La Musique aux Tuileries – Manet (1862)
Victorine Meurent, l’Olympia
Paris vu des hauteurs du Trocadéro – Berthe Morisot (1872)

12 : Le Balcon – Manet (1869)

4, rue Saint Petersbourg - 8, rue Médéric


En 1869, Edouard Manet a son atelier 8, rue Guyot (aujourd’hui rue Médéric) depuis 1861 avant de s’installer 4, rue Saint-Petersbourg jusqu’en 1878. Le tableau Le Balcon est peint rue Guyot mais c’est le balcon de la rue Saint-Petersbourg qui sert de cadre.

Le Balcon, 1869, musée


Le tableau

Notre regard est immédiatement attiré par la jeune femme assise, Berthe Morisot, « longue cascade de blancheur moussante » ; apparaît ensuite Fanny Claus, jeune violoniste, « sculptée dans sa blancheur », puis le peintre Antoine Guillemet, paysagiste, tout juste sorti de la pénombre, alors que Léon Koella portant des boissons, s’y trouve encore. L’effet d’éclairage hiérarchise les personnages comme faire-valoir de Berthe.

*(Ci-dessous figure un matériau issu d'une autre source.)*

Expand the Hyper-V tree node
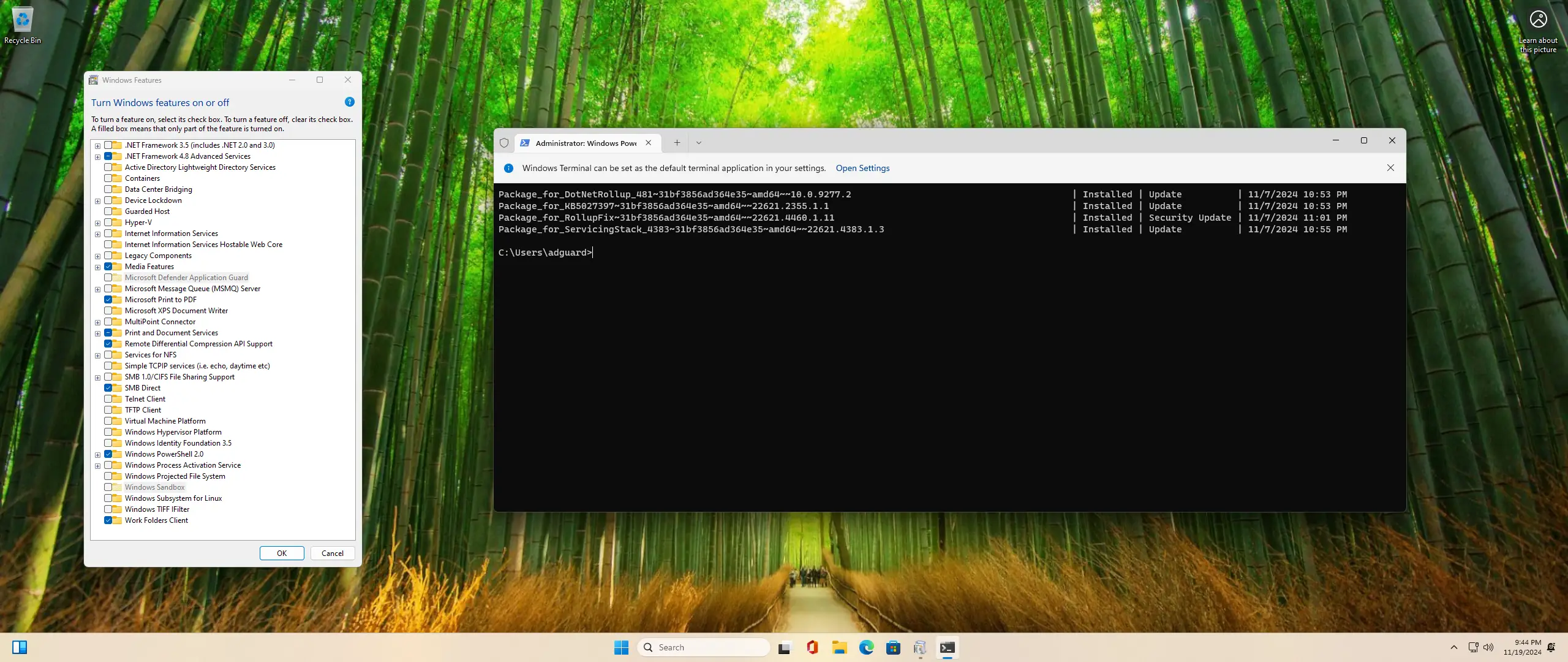This screenshot has width=1568, height=662. tap(97, 223)
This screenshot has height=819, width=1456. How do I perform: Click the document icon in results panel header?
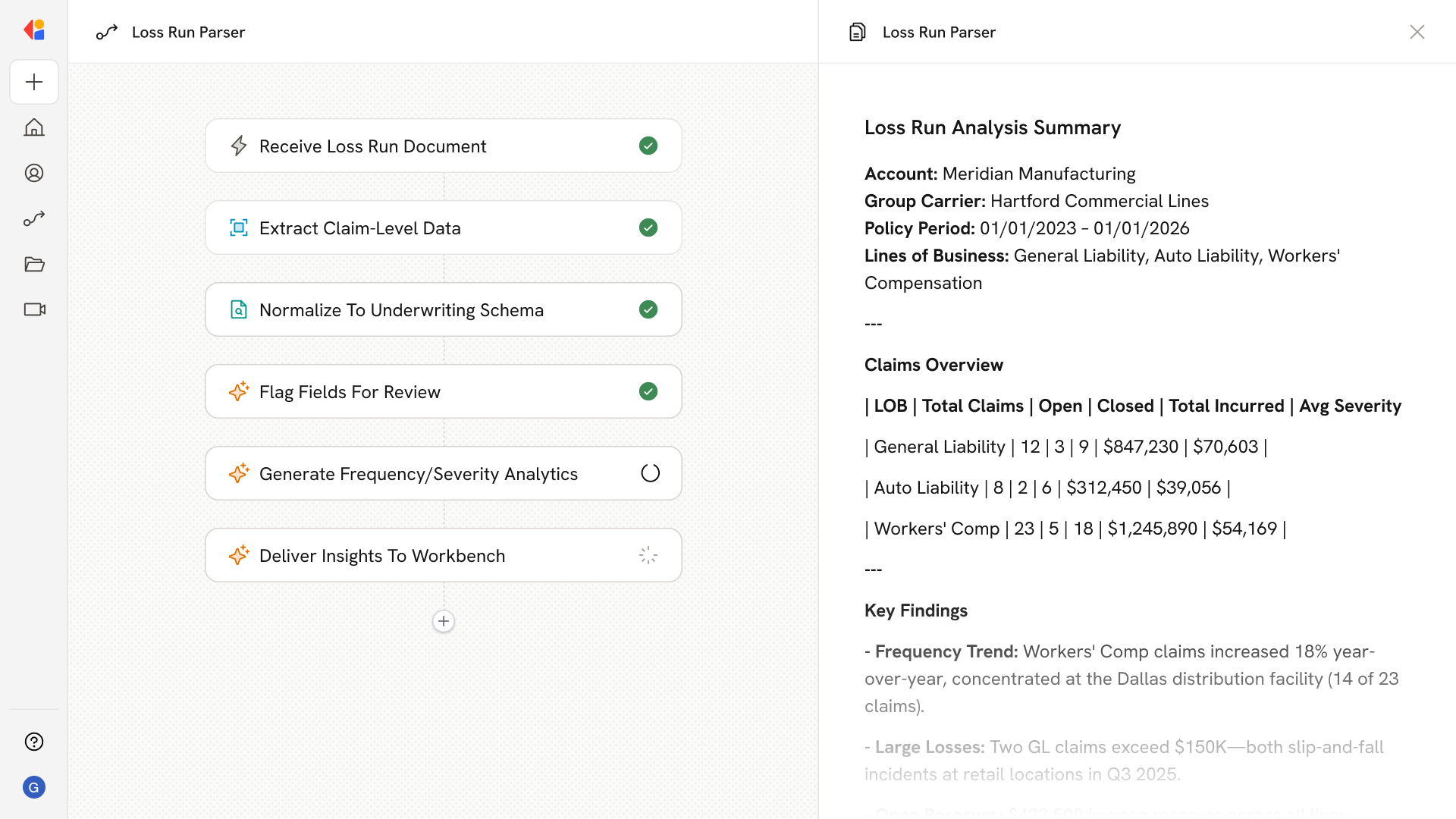click(x=858, y=32)
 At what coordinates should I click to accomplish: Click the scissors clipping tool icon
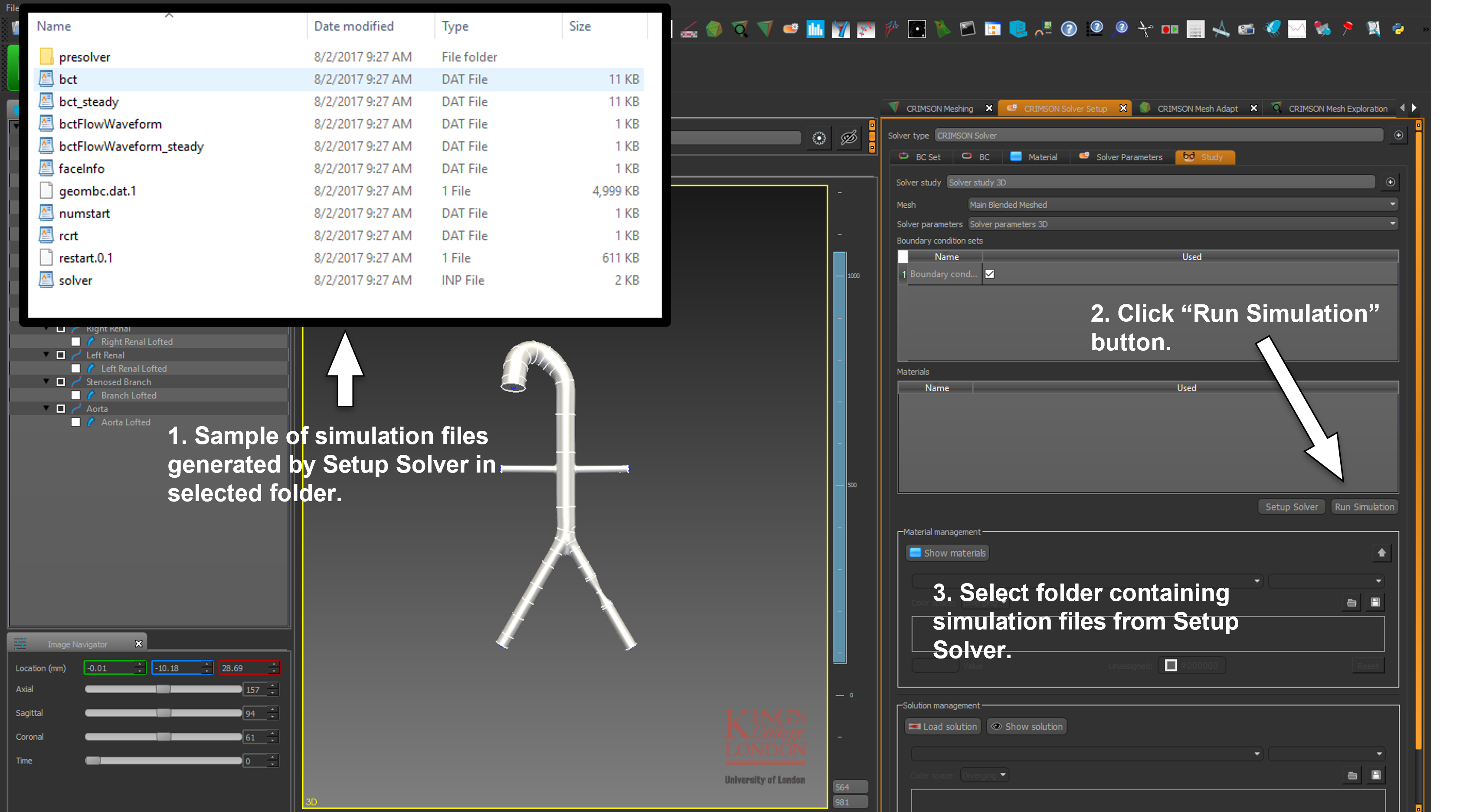1145,29
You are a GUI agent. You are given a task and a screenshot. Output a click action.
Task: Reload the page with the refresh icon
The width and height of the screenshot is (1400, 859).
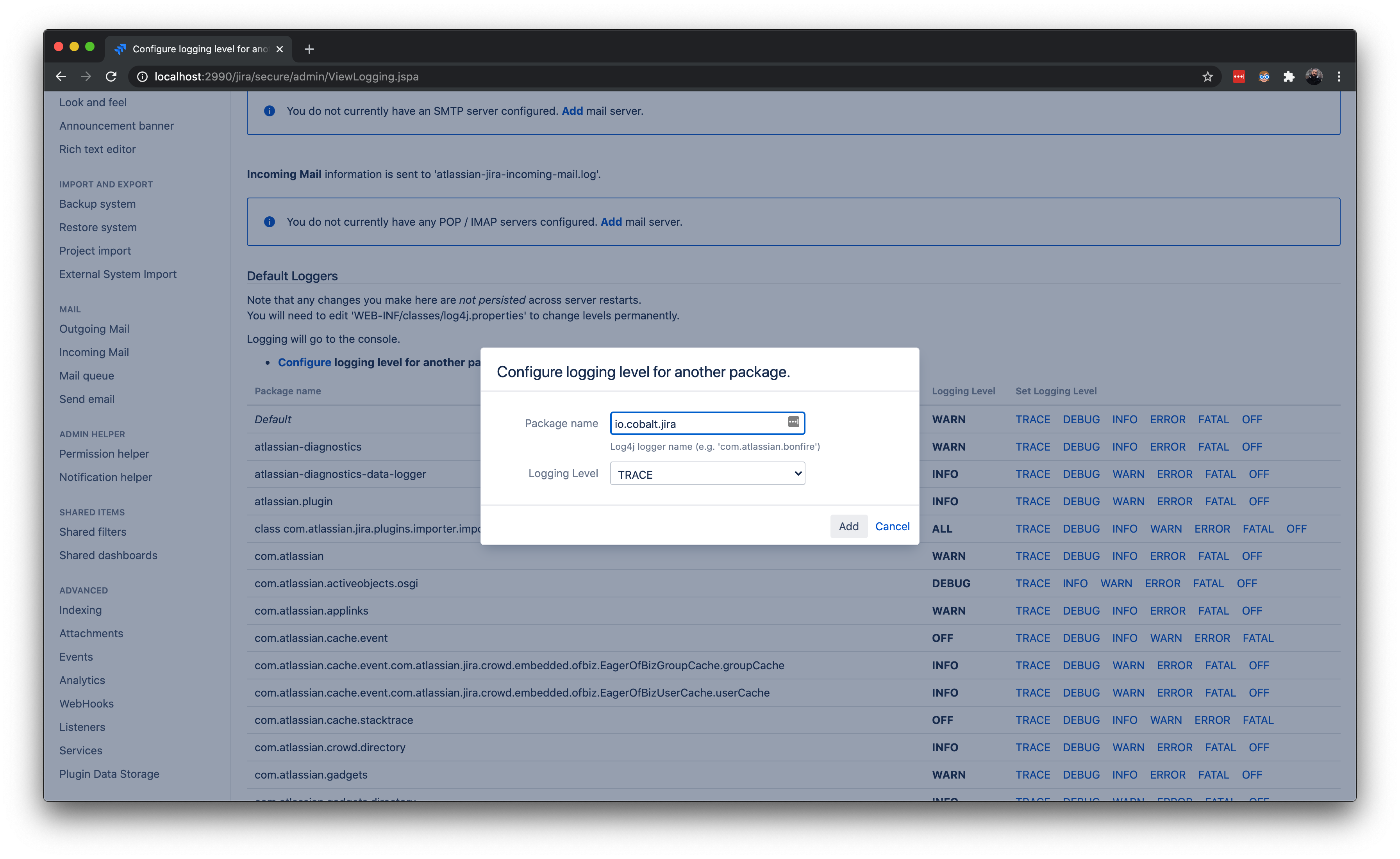tap(111, 77)
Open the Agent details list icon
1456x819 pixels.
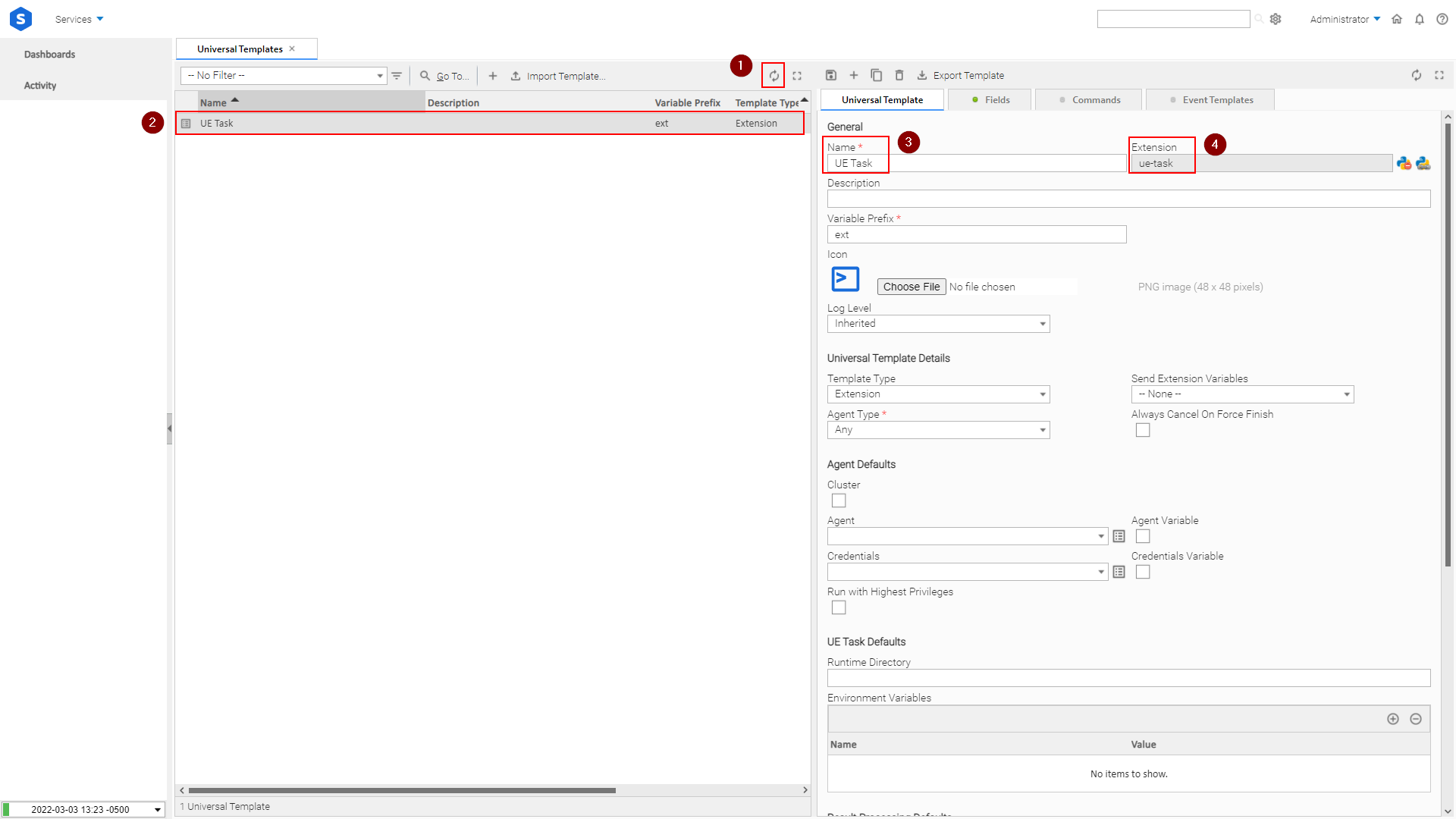[x=1119, y=537]
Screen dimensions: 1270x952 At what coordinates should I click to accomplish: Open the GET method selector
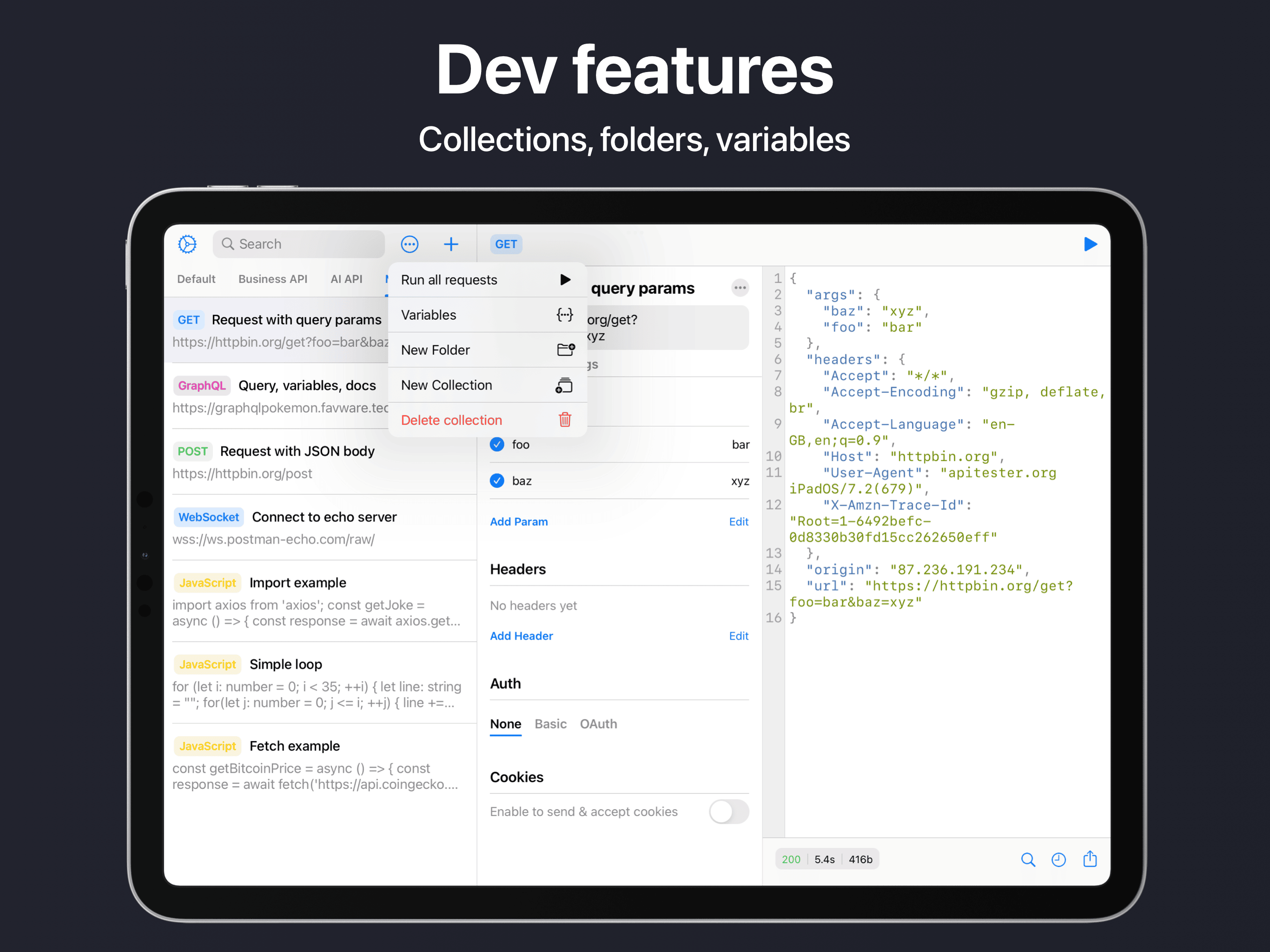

Berthe Morisot tourne sa tête vers la droite, Fanny regarde le spectateur et Guillemet regarde sur sa gauche ; les trois personnages, spectateurs du spectacle de la rue dont nous ne savons rien, regardent-ils le même spectacle ? les trois personnages deviennent à leur tour objet du spectacle, tout comme les occupants d’une loge de l’Opéra. Réciprocité entre eux et celui qui regarde le tableau.

Le tout est rythmé par la géométrie du balcon, un cadrage rigoureux atténué par une plante dans son cache-pot et un petit chien au pied de Berthe.


L’accueil au Salon de 1869

Pas de récit, des personnages figés, des contrastes et des couleurs vives, dont le vert du balcon, le bleu de la cravate. Après La Musique aux Tuileries (cf.04), Le Déjeuner sur l’herbe et Olympia (cf.05), le public est à nouveau décontenancé.

« il est un de ceux qui ont contribué à former cette réputation d'excentricité réaliste, cette renommée de mauvais goût qui s'est attachée à M. Manet. » ; Manet « fait de la concurrence aux peintres en bâtiment » ; « Fermez les volets ! », telles sont les saillies que provoque la vue du tableau. Manet s’est trop affranchi des traditions selon le public de l’époque.


Berthe et Edouard

La rencontre a lieu en 1868. Berthe Morisot est présentée à Edouard Manet par Fantin-Latour alors qu’elle copiait un Rubens au Louvre. Manet est ébloui par la grâce de la jeune femme de 27 ans. Cette rencontre tombe à point nommé puisque le peintre a en tête de réaliser une composition sur le thème du balcon, thème peu abordé et fortement inspiré par les Majas au Balcon de Goya (l’influence de la peinture espagnole est constante dans l’œuvre de Manet).

Goya - Majas au Balcon, Metropolitan museum of Art, New York


Le Balcon est la première prestation de Berthe pour Edouard ; elle deviendra par la suite un modèle privilégié.

Si Edouard Manet a de l’influence sur la peinture de Berthe Morisot, l’inverse est également vrai. Leurs relations sont toujours empreintes de la plus grande affection et d’une estime réciproque (cf.16). Eugène, le jeune frère Manet, qui venait parfois peindre aux côtés de Berthe, lui fait la cour ; le 22 décembre 1874, ils se marient à Passy.


Léon Koella et Susan Leenhoff

Léon Koella est né en 1852, fils biologique de Susan Leenhoff, née à Delft en 1829, pianiste qui fut la maîtresse d’Auguste Manet, le père d’Edouard, avant de devenir la concubine du peintre puis madame Suzanne Manet en 1863. Il est donc possible qu’Auguste Manet soit le père de Léon, et par conséquent le demi-frère d’Edouard. Un méli-mélo de liaisons qui fait jaser l’entourage.

Suzanne Manet, « la grosse Suzanne » disait Berthe Morisot avec affection, sert souvent de modèle à son mari et restera aux côtés du peintre jusqu’à sa mort en 1882. 

La Lecture, musée d’Orsay, Madame Manet au piano, 1868, musée d’Orsay


Manet est « l’un des peintres les plus secrets, les plus malaisément pénétrables », selon Georges Bataille.